Mit dem Lift bin ich auf das Dach des Monuments hinaufgefahren, um die Stadt von oben zu sehen. Ein Foto in einem Schaukasten auf der Zwischenterrasse zeigt Szenen der Einweihung: ein schwarzes Meer von gedrängt stehenden Menschen und gehissten Fahnen. Jeder Zwischenraum, jeder Vorsprung und sogar das Dach ist von Feiernden besetzt. Man sieht den klein gewachsenen König Vittorio Emanuele III flankiert von den corazzieri – den gross gewachsenen Soldaten seiner Leibgarde. Ich habe mir vorgestellt, wie die Leute damals, von der Piazza aus, nur den hohen Zylinder sahen, wie er sich hob und senkte mit jeder Stufe, die der König emporstieg, im Takt mit den hin- und herpendelnden Rosshaarschweifen auf den Helmen der Gardisten, und wie deren silbrige Brustpanzer glänzten und die Reitersäbel rasselten. Man hatte die Einweihung des Vittoriano im Jahr 1911 zum Anlass genommen, Cavour, Mazzini und Garibaldi und das fünzigjährige Bestehen des italienischen Nationalstaats zu feiern.

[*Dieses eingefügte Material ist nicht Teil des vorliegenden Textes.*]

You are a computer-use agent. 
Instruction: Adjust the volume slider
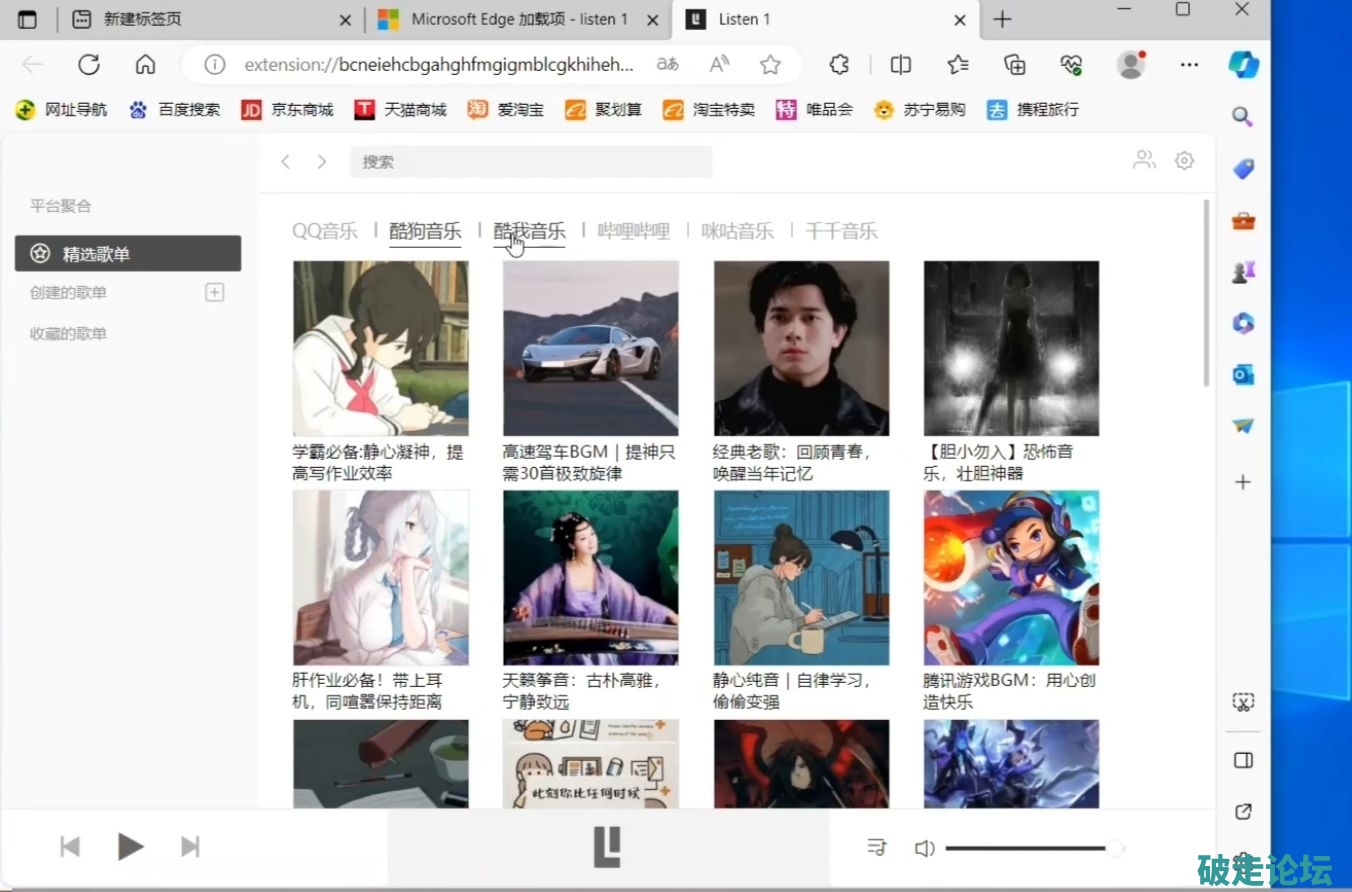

Rom, Blick vom Vittoriano in Richtung Kolosseum, im Hintergrund die Basilika San Giovanni in Laterano und die Albaner Berge, 2012.

Das war das Jahr gewesen, in dem Alma Rom hatte verlassen müssen. Mit siebzehn Jahren. Ich denke nicht, dass sie bei der Einweihungsfeier dabei gewesen war. Die Puschlaver Auswanderer hielten, sofern sie denn katholisch waren und nicht reformiert, dem Papst die Treue. Und Kirche und Königreich waren sich spinnefeind. Aber bestimmt war die ganze Familie zur Gelateria Fassi gefahren, die an diesem besonderen Tag des Monats Juni allen Kindern ein Eis frei ausgegeben hatte.